Не помню, как познакомился с Олегом. Как будто с начала времен мы собирались в подвале детского клуба «Росинка», долбили по барабанам и ломали колонки. Да, тут уж и нечего сказать. Мы считали, что обязательно, да в скором времени сколотим отличный музыкальный ансамбль. Но все часы репетиций уходили на курение, разговоры и бесполезную настройку разваливающейся аппаратуры. До конца вечера кто-нибудь паясничал, взбивая пленку барабанов, раздражая неких местных, которые потом угрожали даже прийти и разобраться, что к чему. Музыкант Андрей Люшаков, все чаще приходивший к нам, предложил носить с собой какое-нибудь оружие для потенциальной обороны, что, в конце концов, стало мне омерзительно, и я снова все забросил. А они, Олег, Андрей и еще кто-то, продолжали без меня, молча укоряя меня за уход, при случайных встречах на остановках, у школы, театра, воскресного рынка.

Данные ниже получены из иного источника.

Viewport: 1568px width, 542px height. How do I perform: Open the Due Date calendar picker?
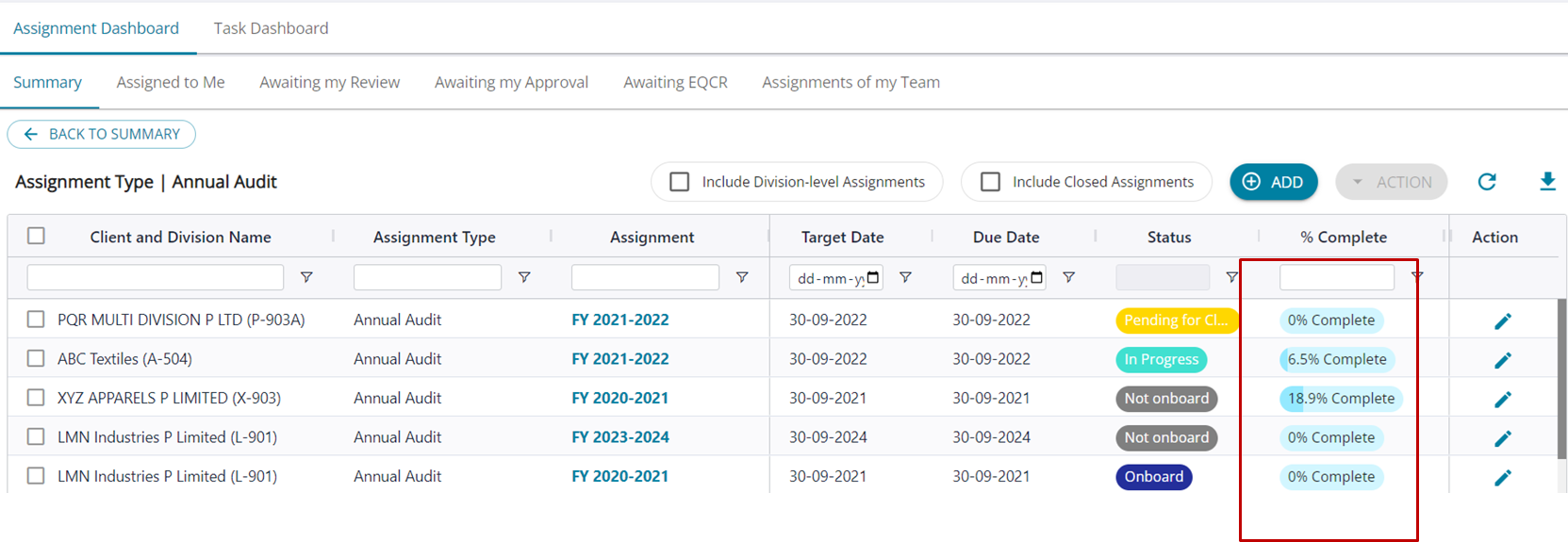tap(1037, 278)
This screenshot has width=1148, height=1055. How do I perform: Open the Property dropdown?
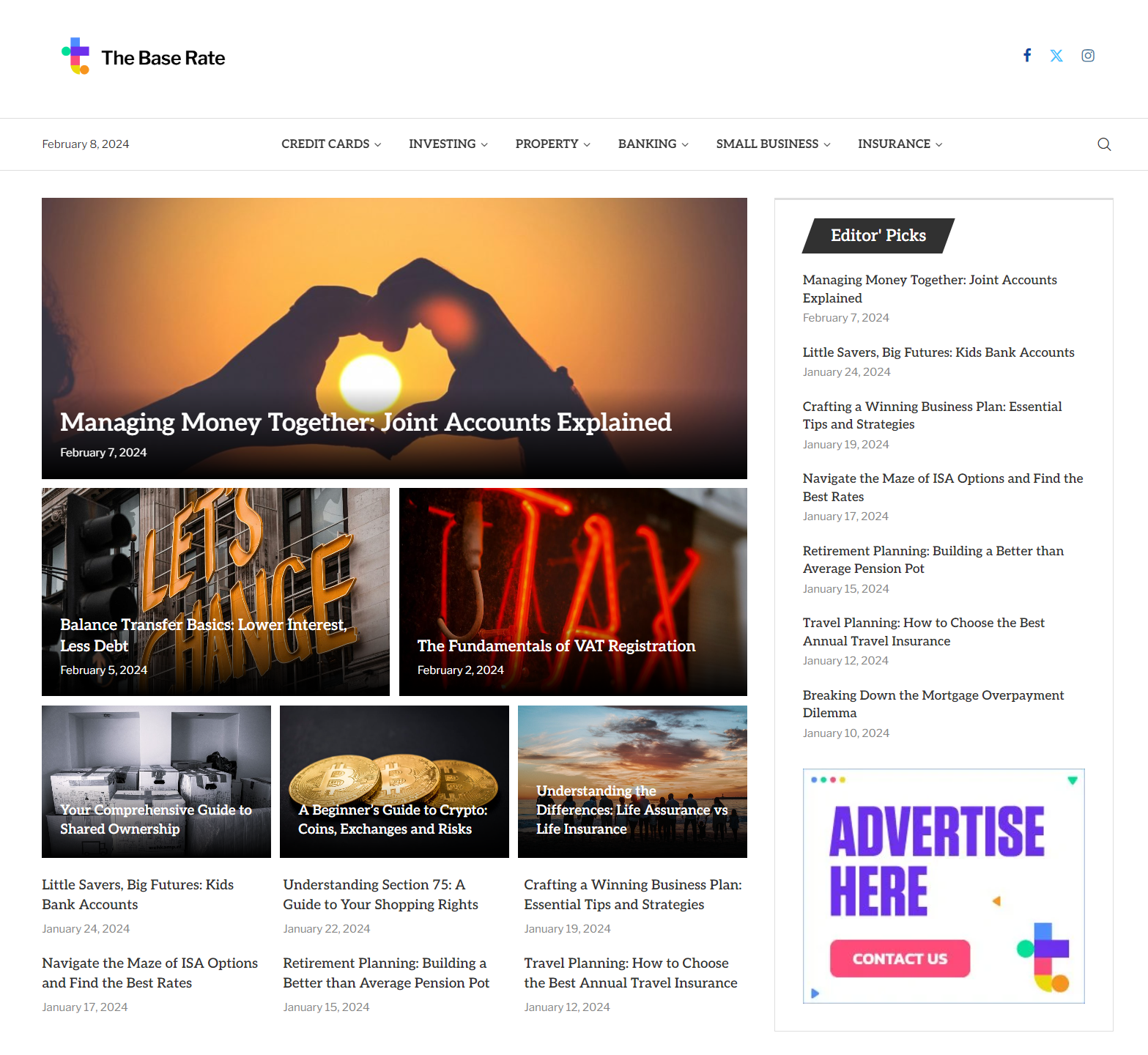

Олег любил выпить. Мы пили у него дома. Слушали старые и чем-то уникальные группы, разглядывали фото и пили. Он жил на первом этаже. Мы выбегали в тапочках и в подъезд и на улицу, и Олег с особым удовольствием мочился кому-то под балкон, пренебрегая собственным туалетом. В окне ночного магазина «Календарь» напротив стояла красная решетка. За нею сидела сморщенная женщина. На утро она всегда как-то зло ухмылялась.
А я подумал когда-то: вот, не помню дня, когда с Олегом познакомился, не вспомню и того дня, в какой с ним расстанемся, а это всегда бывает с лучшими друзьями, я подумал, это неизбежно; только этим, кажется, и можно проверить на сколько друг хорош, насколько он лучший.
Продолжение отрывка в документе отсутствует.